Study of the Biodistribution of a Tissue-Engineered Product Based on Human Chondrocytes of Various Sources After Implantation into Balb/c Nude Mice

In this research, we develop a tissue-engineered product (TEP) based on chondrocytes of various genesis in the form of 3D structures (chondrospheres) after subcutaneous implantation in immunodeficient Balb/c Nude mice and investigate its biodistribution profile. Initially, chondrospheres based on chondrocytes and chondrocytes from differentiated induced pluripotent stem cells (iPSCs), including lines with a knockout of the β2m gene, were implanted. The animals were monitored for nine months. Further, after euthanasia, organ and tissue samples were obtained for histological analysis, evaluation of the viability of the implant, its integration and biodistribution research by PCR. Chondrospheres from differentiated iPSCs derivatives of both types successfully integrated into the surrounding tissues in the inoculation zones and formed cartilage tissue.
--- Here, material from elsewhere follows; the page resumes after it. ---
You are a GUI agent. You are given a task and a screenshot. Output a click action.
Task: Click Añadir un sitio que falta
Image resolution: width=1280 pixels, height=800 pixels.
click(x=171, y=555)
In the samples near the implantation zone of the experimental groups of animals, no human DNA was detected. Human DNA was found in the samples of organs of the control groups (introduction of MDA231 and mesenchymal stem cells). Thus, three and nine months after implantation, the studied TEP samples demonstrated the absence of biodistribution to other tissues and organs of mice, which indicates the safety of the drug being developed.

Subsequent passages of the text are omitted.